When Schama interrupted her, I was all for it because I was desperate for her to shut up. But when he kept breaking into the elegant sentences of John Carey, the world’s most clever, interesting and modest scholar of English literature, I wanted to scream. The pipsqueak!

Did Schama make Donne’s poetry live? Not really. He was good on the life; but then, Donne’s life is so astonishing that it would be difficult indeed to cock up the telling of it (his brother died of the plague while in prison for sheltering a Jesuit priest; soon after that, Donne converted to Protestantism, only to muck up his putative entry into the Establishment by secretly marrying the 16-year-old niece of his patron, Sir Thomas Egerton, a betrayal for which he was punished with a stint in gaol).

But when it came to the words, he and Shaw expended so much effort on showing off their poetic sensibilities that you began to feel – and this is monstrous – you’d be glad never to hear another word of Donne. However, I must be fair: the real low point had nothing to do with Schama. That came when Shaw – who knows why? – recited the opening lines of “Batter My Heart” while jogging on a beach.
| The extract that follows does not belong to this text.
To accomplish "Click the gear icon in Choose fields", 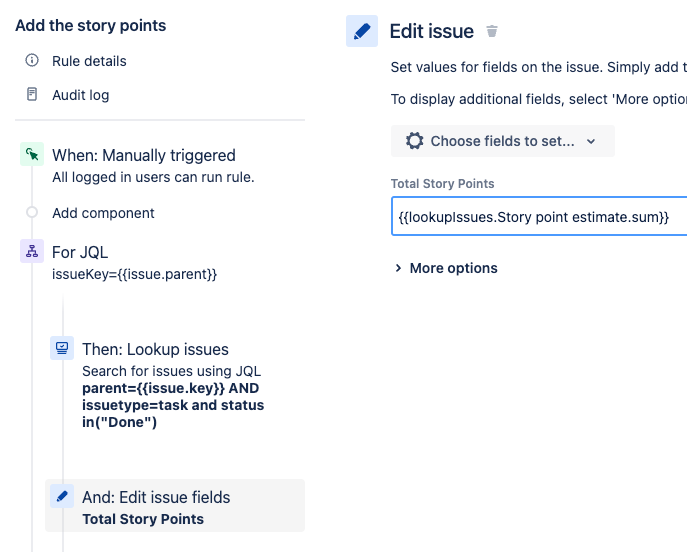I will 414,141.
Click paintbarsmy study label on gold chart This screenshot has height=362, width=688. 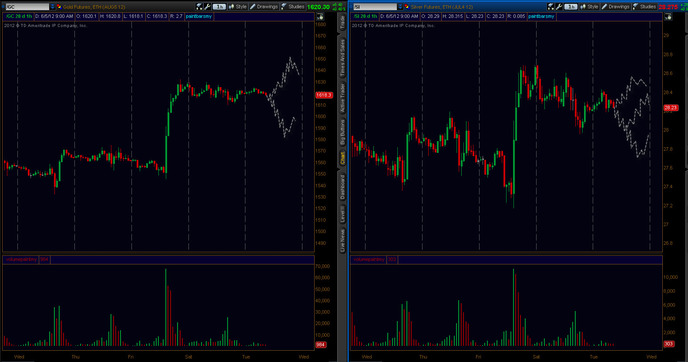[x=199, y=16]
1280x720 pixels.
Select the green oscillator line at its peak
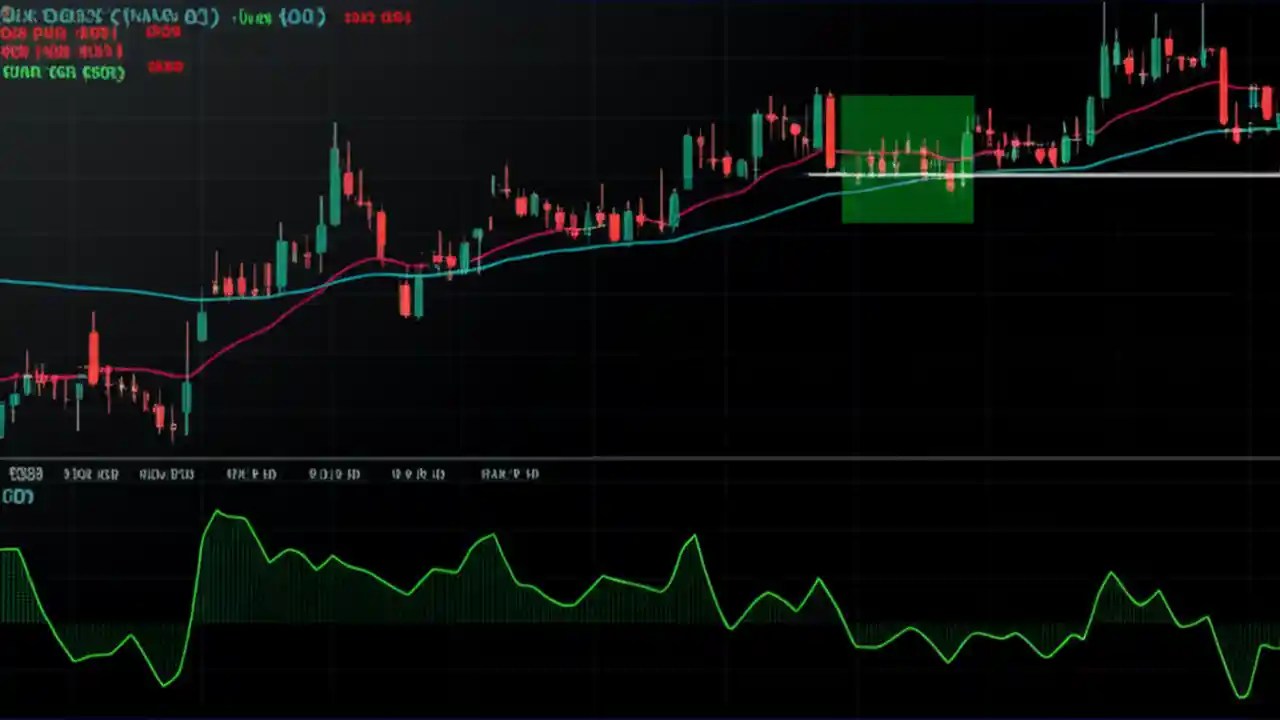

Let us turn, then, to another TV historian, Michael Wood (BBC4, 28 May, 9pm), and to another poet, the anonymous one who wrote Beowulf. Wood is amazing, still blond(ish) of hair and lithe of leg after all these years, still blessed with a boyish and infectious enthusiasm. You could sense his deeply felt reverence for Beowulf, and it was this that enabled him to explain the wondrous, chilling “heft” of its words – to pinch from its translator, Seamus Heaney – without ever sounding pompous or silly. Wood’s instinct is not to prove how much he knows, but to convince us that we might share his passion.
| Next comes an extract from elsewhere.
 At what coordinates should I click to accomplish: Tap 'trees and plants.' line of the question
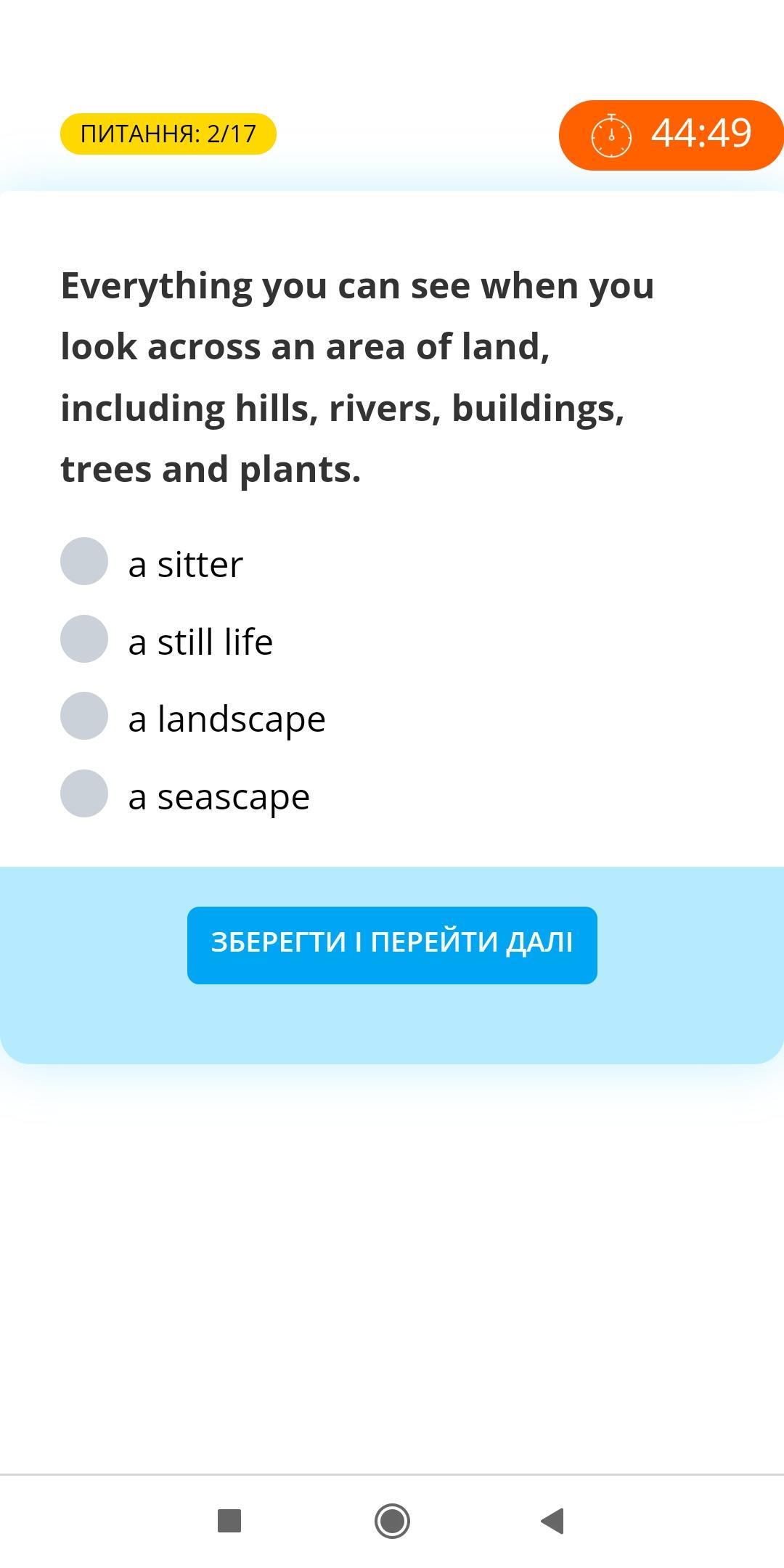[211, 469]
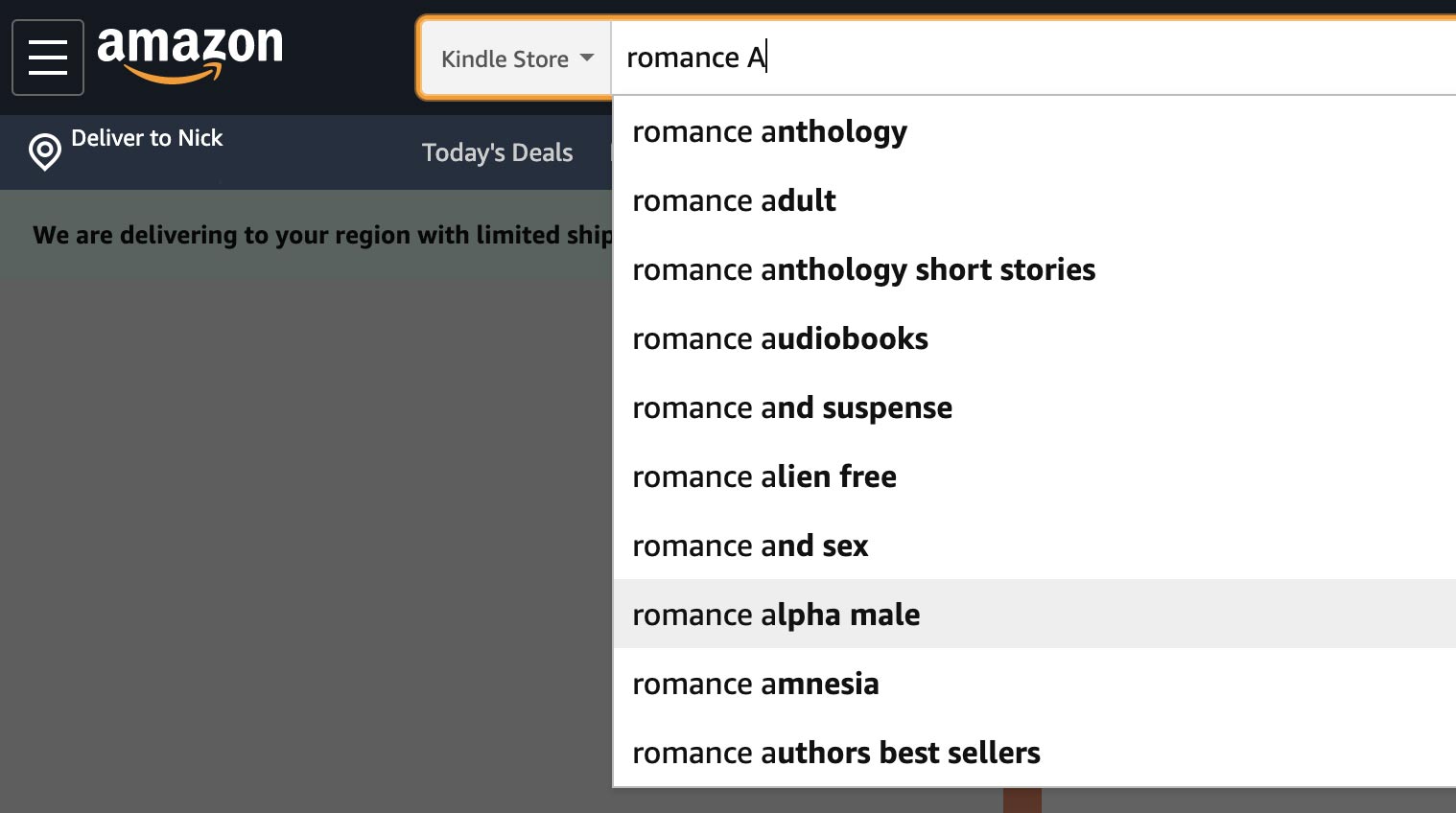Click the Amazon logo
1456x813 pixels.
tap(190, 55)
In the case of Beowulf, he did this by locating it in the context of our sense of ourselves. The poem is, he told us, uniquely British, for all that it is written in Anglo-Saxon and set in Denmark: like us, it is “ironical, self-deprecating, quite tough-minded”.

It was recited by Julian Glover, in a reconstructed mead hall built by a group of beardy-weirdy Anglo-Saxon nuts whom our kindly historian greeted with a broad but sincere smile (something tells me Schama would never have gone along with this).

“Why the Anglo-Saxons?” he asked them.

“What’s not to like?” came the beardy-weirdy reply.

They love the costumes, they love the hog roasts and, by God, they love the bit where Grendel’s mother loses her head. As Glover gave the broadswords and the beasts his best vibrato, Wood could be seen chewing on a hunk of charred meat, happy as Larry.